Le viseur: L’histoire bégaie !

Publié le par La cité africaine

En toute chose, il faut considérer la fin, dit le fabuliste. C’est cette sagesse qui pousse Edem Kodjo à prendre le temps qu’il faut en vue de réunir les conditions les plus idoines pour ordonner l’atterrissage du dialogue politique national inclusif qu’il a ouvert le 1er septembre, à la Cité de l’Union Africaine. Dans son esprit, il s’agit d’abord certainement de sauver son image de diplomate et de politique qui a été fortement malmenée ici en RDC. Le citoyen congolais lambda risque de garder un piètre souvenir de cet homme qui a été brocardé et passé à la moulinette par des mécontents et des absents du dialogue, mais qui reste pourtant parmi la fine fleur de l’intelligentsia africaine. Il s’agit aussi pour l’ancien Premier ministre togolais d’achever ce dialogue sur une note qui donne quelque raison d’espérer au peuple congolais et à l’Afrique. C’est sans doute aussi le même état d’esprit qui anime l’Opposition présente au dialogue. Diabolisé, voué aux gémonies, le groupe à Kamerhe a aujourd’hui à cœur de démontrer qu’il n’est pas allé au dialogue pour comploter et trahir.

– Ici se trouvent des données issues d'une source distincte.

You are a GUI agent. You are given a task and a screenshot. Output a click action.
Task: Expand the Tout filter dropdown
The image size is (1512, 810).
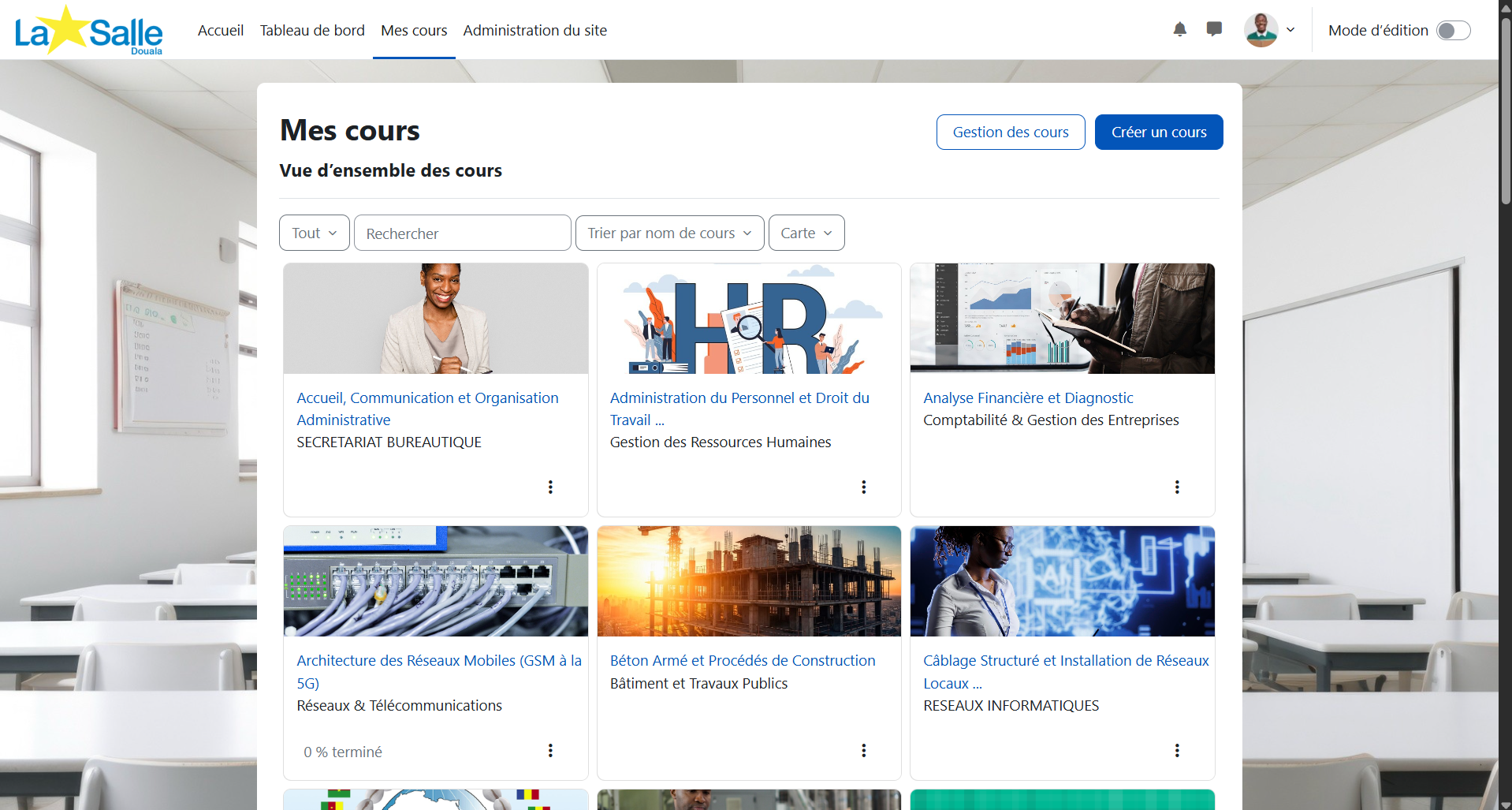(314, 233)
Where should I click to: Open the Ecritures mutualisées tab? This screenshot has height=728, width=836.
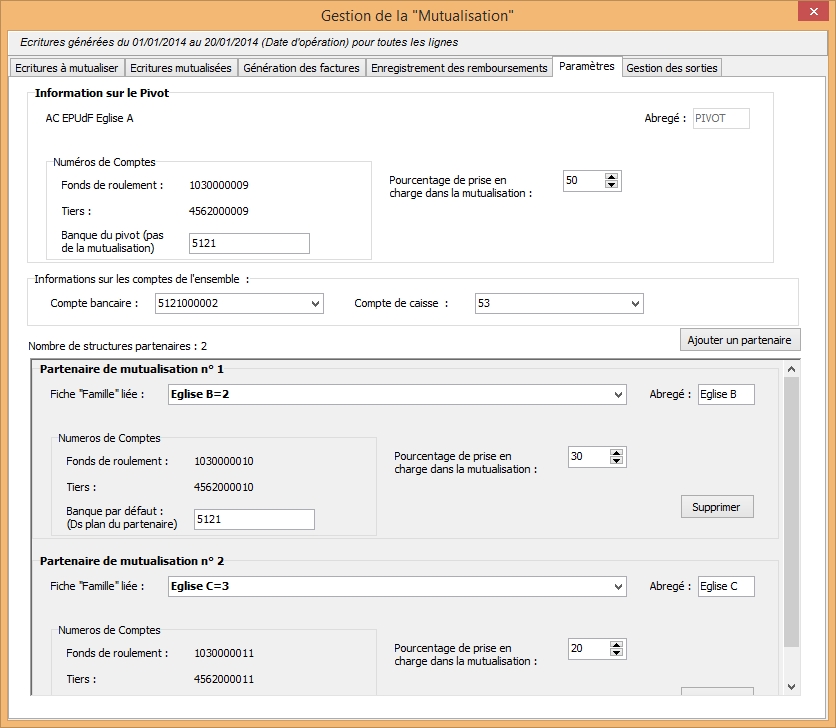point(181,68)
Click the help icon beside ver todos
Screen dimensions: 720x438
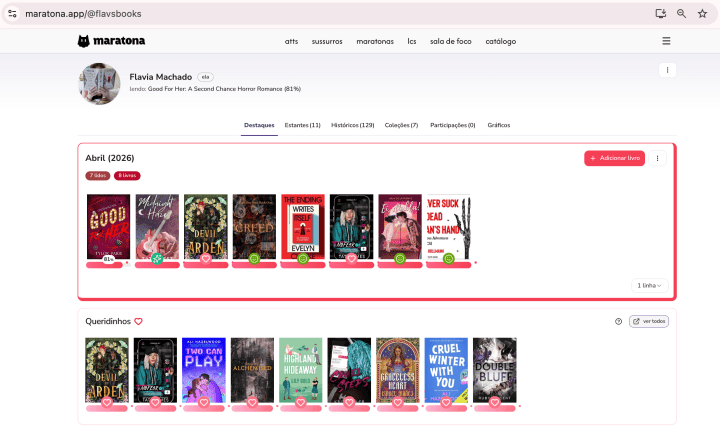point(619,321)
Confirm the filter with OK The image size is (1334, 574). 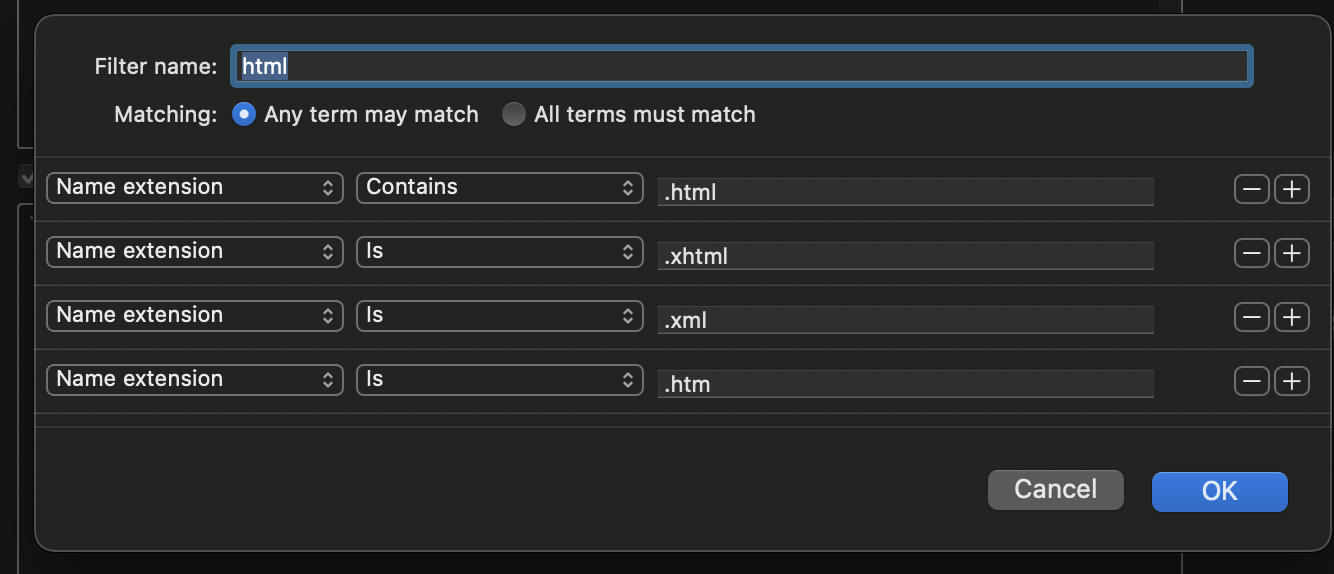(1219, 490)
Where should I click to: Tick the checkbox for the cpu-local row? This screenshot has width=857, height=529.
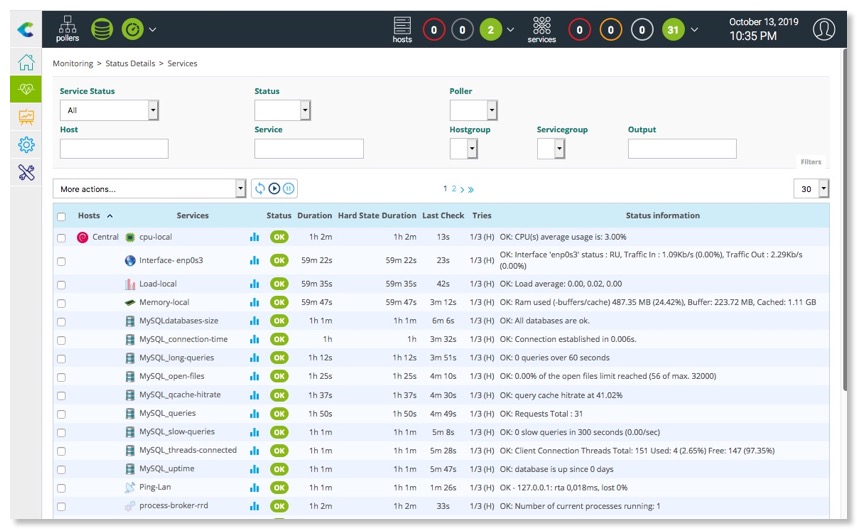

Expliquant les raisons l’ayant conduit à suspendre sa participation au dialogue avant d’y poser le dernier acte, l’Opposition au dialogue écrivait dans un communiqué : ‘’ Ces Congolaises et Congolais sont morts, les 19 et 20 , pour exiger une fois de plus le respect de la Constitution, l’organisation du scrutin présidentiel, le refus d’un troisième mandat au président actuel et l’alternance démocratique, des exigences causales de la crise politique actuelle’’. Et avant donc de s’engager dans un quelconque compromis, cette opposition pose que l’accord final du dialogue devra nécessairement mentionner les points suivants : la réaffirmation de la stricte observance de la Constitution, notamment en ses articles 220 et 70, sur le nombre et la durée de mandat du président de la République ; la date de dépôt des candidatures et celle du scrutin ; le délai nécessaire à l’organisation du scrutin qui doit être court ; le sort du président de la République, après le 19 décembre 2016 .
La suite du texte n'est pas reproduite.